/---

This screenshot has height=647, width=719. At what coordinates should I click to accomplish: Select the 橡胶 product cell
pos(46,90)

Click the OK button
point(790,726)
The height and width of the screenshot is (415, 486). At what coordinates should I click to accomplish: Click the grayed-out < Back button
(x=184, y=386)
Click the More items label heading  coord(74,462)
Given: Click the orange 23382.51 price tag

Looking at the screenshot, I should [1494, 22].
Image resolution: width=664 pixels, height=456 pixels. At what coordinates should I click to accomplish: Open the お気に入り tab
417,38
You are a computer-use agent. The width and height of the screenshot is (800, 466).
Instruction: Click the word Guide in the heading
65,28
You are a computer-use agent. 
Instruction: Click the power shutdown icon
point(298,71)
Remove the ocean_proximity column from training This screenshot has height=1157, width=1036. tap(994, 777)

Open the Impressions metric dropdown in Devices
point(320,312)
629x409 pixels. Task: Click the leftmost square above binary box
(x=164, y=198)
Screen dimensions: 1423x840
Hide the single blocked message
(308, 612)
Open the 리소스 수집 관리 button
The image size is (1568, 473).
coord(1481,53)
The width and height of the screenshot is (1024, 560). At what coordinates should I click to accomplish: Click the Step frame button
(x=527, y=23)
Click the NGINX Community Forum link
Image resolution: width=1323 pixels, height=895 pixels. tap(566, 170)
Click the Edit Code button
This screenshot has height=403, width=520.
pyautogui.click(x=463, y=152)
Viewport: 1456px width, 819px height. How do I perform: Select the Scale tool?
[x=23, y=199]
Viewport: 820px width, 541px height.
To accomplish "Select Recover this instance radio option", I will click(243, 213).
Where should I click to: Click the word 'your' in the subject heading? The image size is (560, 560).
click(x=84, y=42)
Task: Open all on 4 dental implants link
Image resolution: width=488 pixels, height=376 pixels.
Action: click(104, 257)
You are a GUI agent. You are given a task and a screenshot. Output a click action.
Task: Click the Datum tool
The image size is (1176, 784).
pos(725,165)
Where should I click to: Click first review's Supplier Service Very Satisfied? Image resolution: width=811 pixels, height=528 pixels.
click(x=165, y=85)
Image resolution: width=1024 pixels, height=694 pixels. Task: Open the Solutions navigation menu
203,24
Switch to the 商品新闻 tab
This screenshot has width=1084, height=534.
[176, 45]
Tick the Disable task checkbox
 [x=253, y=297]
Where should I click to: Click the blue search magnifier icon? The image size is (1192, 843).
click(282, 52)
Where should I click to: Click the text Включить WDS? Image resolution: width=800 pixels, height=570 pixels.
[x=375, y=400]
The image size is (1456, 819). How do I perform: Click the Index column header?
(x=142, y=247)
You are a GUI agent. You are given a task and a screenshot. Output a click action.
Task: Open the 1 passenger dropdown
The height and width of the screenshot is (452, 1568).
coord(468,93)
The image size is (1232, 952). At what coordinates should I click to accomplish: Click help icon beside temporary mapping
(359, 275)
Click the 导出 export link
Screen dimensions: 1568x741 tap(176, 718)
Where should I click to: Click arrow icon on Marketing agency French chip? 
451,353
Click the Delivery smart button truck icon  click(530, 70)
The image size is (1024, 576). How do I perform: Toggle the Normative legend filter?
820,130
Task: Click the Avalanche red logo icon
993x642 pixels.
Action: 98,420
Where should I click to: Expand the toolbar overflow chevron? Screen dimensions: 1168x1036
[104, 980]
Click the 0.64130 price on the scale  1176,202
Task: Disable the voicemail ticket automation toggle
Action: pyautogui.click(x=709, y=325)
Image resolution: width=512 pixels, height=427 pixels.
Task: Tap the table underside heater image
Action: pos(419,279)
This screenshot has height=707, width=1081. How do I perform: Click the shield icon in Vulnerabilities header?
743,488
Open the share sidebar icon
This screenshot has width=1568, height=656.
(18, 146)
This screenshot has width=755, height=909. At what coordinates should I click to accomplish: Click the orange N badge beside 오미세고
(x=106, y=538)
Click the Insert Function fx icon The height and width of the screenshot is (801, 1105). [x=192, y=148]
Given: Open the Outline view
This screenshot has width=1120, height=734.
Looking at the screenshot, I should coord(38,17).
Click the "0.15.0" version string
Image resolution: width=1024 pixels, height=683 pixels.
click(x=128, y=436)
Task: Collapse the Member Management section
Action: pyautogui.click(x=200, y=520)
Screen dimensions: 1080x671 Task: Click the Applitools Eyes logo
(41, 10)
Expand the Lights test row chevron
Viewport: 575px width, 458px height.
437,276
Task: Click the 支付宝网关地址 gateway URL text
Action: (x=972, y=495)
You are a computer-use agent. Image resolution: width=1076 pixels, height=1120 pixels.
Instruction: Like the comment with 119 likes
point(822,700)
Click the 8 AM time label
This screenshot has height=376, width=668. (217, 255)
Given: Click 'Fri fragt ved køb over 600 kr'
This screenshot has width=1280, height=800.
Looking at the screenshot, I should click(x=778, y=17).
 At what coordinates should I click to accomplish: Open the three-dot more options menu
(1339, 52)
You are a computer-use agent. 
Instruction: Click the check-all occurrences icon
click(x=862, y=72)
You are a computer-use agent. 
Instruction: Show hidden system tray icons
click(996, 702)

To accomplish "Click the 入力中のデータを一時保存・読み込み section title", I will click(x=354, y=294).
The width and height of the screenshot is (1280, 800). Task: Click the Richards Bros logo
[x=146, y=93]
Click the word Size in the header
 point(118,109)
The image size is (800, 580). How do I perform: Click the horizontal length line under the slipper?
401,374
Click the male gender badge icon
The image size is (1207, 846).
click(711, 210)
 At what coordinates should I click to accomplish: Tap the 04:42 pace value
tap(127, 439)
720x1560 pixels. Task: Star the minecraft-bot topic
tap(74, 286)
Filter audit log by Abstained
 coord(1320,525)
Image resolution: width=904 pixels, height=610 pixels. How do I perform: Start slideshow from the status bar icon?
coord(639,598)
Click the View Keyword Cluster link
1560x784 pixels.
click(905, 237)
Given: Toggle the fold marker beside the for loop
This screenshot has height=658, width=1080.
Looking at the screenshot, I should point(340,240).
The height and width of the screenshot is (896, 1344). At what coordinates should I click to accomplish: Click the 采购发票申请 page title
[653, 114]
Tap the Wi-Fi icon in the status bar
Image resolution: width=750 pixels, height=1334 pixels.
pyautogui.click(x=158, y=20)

\---

> _Tugas Latihan_: Sajikan seluruh baris daftar di atas sebagai larik JSON berisi string, satu string untuk setiap baris. Baris kosong tidak disertakan.

> _Jawaban Tugas_:
[
  "This screenshot has height=647, width=719. At what coordinates should I click to accomplish: Select the 橡胶 product cell",
  "pos(46,90)",
  "Click the OK button",
  "point(790,726)",
  "The height and width of the screenshot is (415, 486). At what coordinates should I click to accomplish: Click the grayed-out < Back button",
  "(x=184, y=386)",
  "Click the More items label heading  coord(74,462)",
  "Given: Click the orange 23382.51 price tag",
  "Looking at the screenshot, I should [1494, 22].",
  "Image resolution: width=664 pixels, height=456 pixels. At what coordinates should I click to accomplish: Open the お気に入り tab",
  "417,38",
  "You are a computer-use agent. The width and height of the screenshot is (800, 466).",
  "Instruction: Click the word Guide in the heading",
  "65,28",
  "You are a computer-use agent. ",
  "Instruction: Click the power shutdown icon",
  "point(298,71)",
  "Remove the ocean_proximity column from training This screenshot has height=1157, width=1036. tap(994, 777)",
  "Open the Impressions metric dropdown in Devices",
  "point(320,312)",
  "629x409 pixels. Task: Click the leftmost square above binary box",
  "(x=164, y=198)",
  "Screen dimensions: 1423x840",
  "Hide the single blocked message",
  "(308, 612)",
  "Open the 리소스 수집 관리 button",
  "The image size is (1568, 473).",
  "coord(1481,53)",
  "The width and height of the screenshot is (1024, 560). At what coordinates should I click to accomplish: Click the Step frame button",
  "(x=527, y=23)",
  "Click the NGINX Community Forum link",
  "Image resolution: width=1323 pixels, height=895 pixels. tap(566, 170)",
  "Click the Edit Code button",
  "This screenshot has height=403, width=520.",
  "pyautogui.click(x=463, y=152)",
  "Viewport: 1456px width, 819px height. How do I perform: Select the Scale tool?",
  "[x=23, y=199]",
  "Viewport: 820px width, 541px height.",
  "To accomplish \"Select Recover this instance radio option\", I will click(243, 213).",
  "Where should I click to: Click the word 'your' in the subject heading? The image size is (560, 560).",
  "click(x=84, y=42)",
  "Task: Open all on 4 dental implants link",
  "Image resolution: width=488 pixels, height=376 pixels.",
  "Action: click(104, 257)",
  "You are a GUI agent. You are given a task and a screenshot. Output a click action.",
  "Task: Click the Datum tool",
  "The image size is (1176, 784).",
  "pos(725,165)",
  "Where should I click to: Click first review's Supplier Service Very Satisfied? Image resolution: width=811 pixels, height=528 pixels.",
  "click(x=165, y=85)",
  "Image resolution: width=1024 pixels, height=694 pixels. Task: Open the Solutions navigation menu",
  "203,24",
  "Switch to the 商品新闻 tab",
  "This screenshot has width=1084, height=534.",
  "[176, 45]",
  "Tick the Disable task checkbox",
  " [x=253, y=297]",
  "Where should I click to: Click the blue search magnifier icon? The image size is (1192, 843).",
  "click(282, 52)",
  "Where should I click to: Click the text Включить WDS? Image resolution: width=800 pixels, height=570 pixels.",
  "[x=375, y=400]",
  "The image size is (1456, 819). How do I perform: Click the Index column header?",
  "(x=142, y=247)",
  "You are a GUI agent. You are given a task and a screenshot. Output a click action.",
  "Task: Open the 1 passenger dropdown",
  "The height and width of the screenshot is (452, 1568).",
  "coord(468,93)",
  "The image size is (1232, 952). At what coordinates should I click to accomplish: Click help icon beside temporary mapping",
  "(359, 275)",
  "Click the 导出 export link",
  "Screen dimensions: 1568x741 tap(176, 718)",
  "Where should I click to: Click arrow icon on Marketing agency French chip? ",
  "451,353",
  "Click the Delivery smart button truck icon  click(530, 70)",
  "The image size is (1024, 576). How do I perform: Toggle the Normative legend filter?",
  "820,130",
  "Task: Click the Avalanche red logo icon",
  "993x642 pixels.",
  "Action: 98,420",
  "Where should I click to: Expand the toolbar overflow chevron? Screen dimensions: 1168x1036",
  "[104, 980]",
  "Click the 0.64130 price on the scale  1176,202",
  "Task: Disable the voicemail ticket automation toggle",
  "Action: pyautogui.click(x=709, y=325)",
  "Image resolution: width=512 pixels, height=427 pixels.",
  "Task: Tap the table underside heater image",
  "Action: pos(419,279)",
  "This screenshot has height=707, width=1081. How do I perform: Click the shield icon in Vulnerabilities header?",
  "743,488",
  "Open the share sidebar icon",
  "This screenshot has width=1568, height=656.",
  "(18, 146)",
  "This screenshot has width=755, height=909. At what coordinates should I click to accomplish: Click the orange N badge beside 오미세고",
  "(x=106, y=538)",
  "Click the Insert Function fx icon The height and width of the screenshot is (801, 1105). [x=192, y=148]",
  "Given: Open the Outline view",
  "This screenshot has width=1120, height=734.",
  "Looking at the screenshot, I should coord(38,17).",
  "Click the \"0.15.0\" version string",
  "Image resolution: width=1024 pixels, height=683 pixels.",
  "click(x=128, y=436)",
  "Task: Collapse the Member Management section",
  "Action: pyautogui.click(x=200, y=520)",
  "Screen dimensions: 1080x671 Task: Click the Applitools Eyes logo",
  "(41, 10)",
  "Expand the Lights test row chevron",
  "Viewport: 575px width, 458px height.",
  "437,276",
  "Task: Click the 支付宝网关地址 gateway URL text",
  "Action: (x=972, y=495)",
  "You are a computer-use agent. Image resolution: width=1076 pixels, height=1120 pixels.",
  "Instruction: Like the comment with 119 likes",
  "point(822,700)",
  "Click the 8 AM time label",
  "This screenshot has height=376, width=668. (217, 255)",
  "Given: Click 'Fri fragt ved køb over 600 kr'",
  "This screenshot has width=1280, height=800.",
  "Looking at the screenshot, I should click(x=778, y=17).",
  " At what coordinates should I click to accomplish: Open the three-dot more options menu",
  "(1339, 52)",
  "You are a computer-use agent. ",
  "Instruction: Click the check-all occurrences icon",
  "click(x=862, y=72)",
  "You are a computer-use agent. ",
  "Instruction: Show hidden system tray icons",
  "click(996, 702)",
  "To accomplish \"Click the 入力中のデータを一時保存・読み込み section title\", I will click(x=354, y=294).",
  "The width and height of the screenshot is (1280, 800). Task: Click the Richards Bros logo",
  "[x=146, y=93]",
  "Click the word Size in the header",
  " point(118,109)",
  "The image size is (800, 580). How do I perform: Click the horizontal length line under the slipper?",
  "401,374",
  "Click the male gender badge icon",
  "The image size is (1207, 846).",
  "click(711, 210)",
  " At what coordinates should I click to accomplish: Tap the 04:42 pace value",
  "tap(127, 439)",
  "720x1560 pixels. Task: Star the minecraft-bot topic",
  "tap(74, 286)",
  "Filter audit log by Abstained",
  " coord(1320,525)",
  "Image resolution: width=904 pixels, height=610 pixels. How do I perform: Start slideshow from the status bar icon?",
  "coord(639,598)",
  "Click the View Keyword Cluster link",
  "1560x784 pixels.",
  "click(905, 237)",
  "Given: Toggle the fold marker beside the for loop",
  "This screenshot has height=658, width=1080.",
  "Looking at the screenshot, I should point(340,240).",
  "The height and width of the screenshot is (896, 1344). At what coordinates should I click to accomplish: Click the 采购发票申请 page title",
  "[653, 114]",
  "Tap the Wi-Fi icon in the status bar",
  "Image resolution: width=750 pixels, height=1334 pixels.",
  "pyautogui.click(x=158, y=20)"
]